--- BEGIN Supplied text ---
Noble Lords opposite, obeying their three-line Whip, will no doubt be proud that they have come here to-day to vote on such a high principle. I must warn noble Lords opposite that we shall be looking very carefully at any further moves of this kind. It has been suggested in certain quarters that they intend to delay the implementation of the Boundary Commission Report. The Boundary Commission is an independent body whose duty it is to redress the electoral unfairness caused by the changes of population. It favours neither side. I very much hope that the Government will not be tempted to interfere in this respect. We might all begin to lose a little too much confidence in their integrity. Perhaps noble Lords opposite are pleased with themselves and this Bill, but I say this to them before I sit down. This is a grubby, political manœuvre, and in the end the dirt will wash off on their hands and not only stain them but tarnish their reputation.

3.45 p.m.

THE LORD PRIVY SEAL (THE EARL OF LONGFORD)

My Lords, I am not going to make a speech; I did not come here prepared to make a speech. But many years ago, a Leader of the Conservative Party, Mr. Balfour, in another place made a speech which drew from the Leader of the Liberal Party, the then Prime Minister, Mr. Campbell-Bannerman, the comment: Quit this fooling. I would suggest to the noble Lord that he would do well to adopt that, and "quit this fooling". Of course, it was all play-acting. He does not believe a word of it—not a word of it. It is laid on in order to placate his extreme followers. It was a manœuvre, if I am allowed to use that expression. It was pretty heavy-handed and leaden-footed and, if I may say so, infinitely tedious and somewhat repulsive.

LORD CARRINGTON

My Lords, I have sat in this House for eighteen years or so with the noble Lord opposite, and I have noticed that the only time he ever gets white with anger is when he is on a very bad wicket.

THE EARL OF LONGFORD

If we are going to descend to personalities, I can only say that the noble Lord looks positively yellow at this time.

LORD CARRINGTON

Who descended to personalities?

THE EARL OF LONGFORD

Perhaps I may be allowed to ascend to an even higher plane of argument than that adopted by the noble Lord.

LORD HARLECH

By the noble Lord opposite.

THE EARL OF LONGFORD

I am afraid I do not follow the relevance of that comment. The noble Lord made some contemptible slurs on my colleagues. I reply to them only by saying that in the ordinary way he would not indulge in that sort of language. But he is in an exceptional position. He has a lot of very wild people sitting all round him, and he has to show that he is a real live man; and he has, I think, shown this. But we love him just as much as ever, although we hope that he will not talk that sort of nonsense too often, as we should be unhappy for him. The noble Lord, behind all that palaver, really took a statesmanlike line. We understand that clearly. He was calling on his supporters to retreat. Therefore we applaud him for his wisdom and prudence. We forget the words, and pay tribute to the actual course that he adopted.
--- END Supplied text ---
--- BEGIN Data segment ---
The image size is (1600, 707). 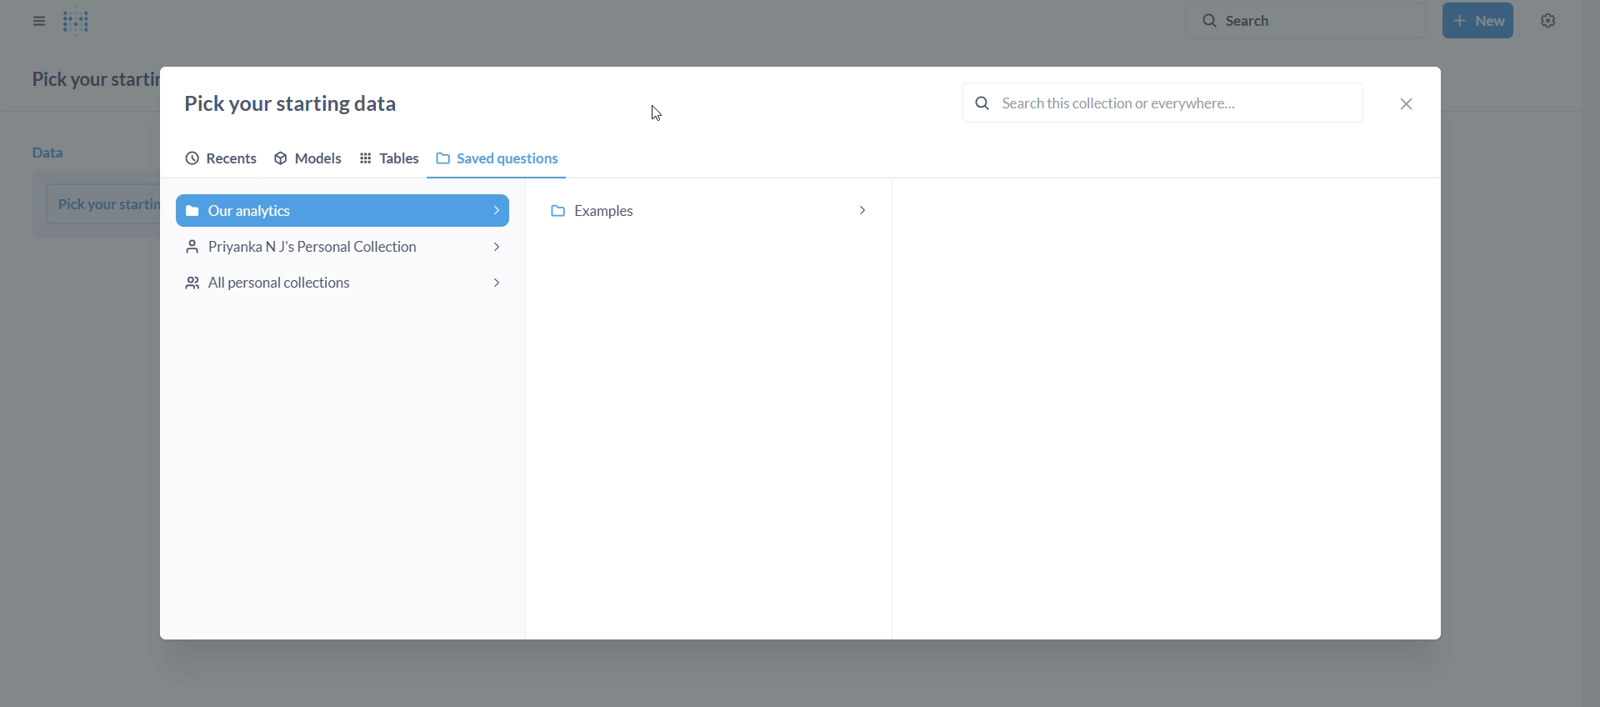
--- END Data segment ---
- **Problems**
(a) Name every speaker whose name appears as a heading in the debate excerpt, giving each one only once.
(b) According to the debate excerpt, what duty does the Boundary Commission have?

- **Outputs in order**
(a)
The Earl of Longford (the Lord Privy Seal)
Lord Carrington
Lord Harlech

(b) Its duty is to redress the electoral unfairness caused by the changes of population.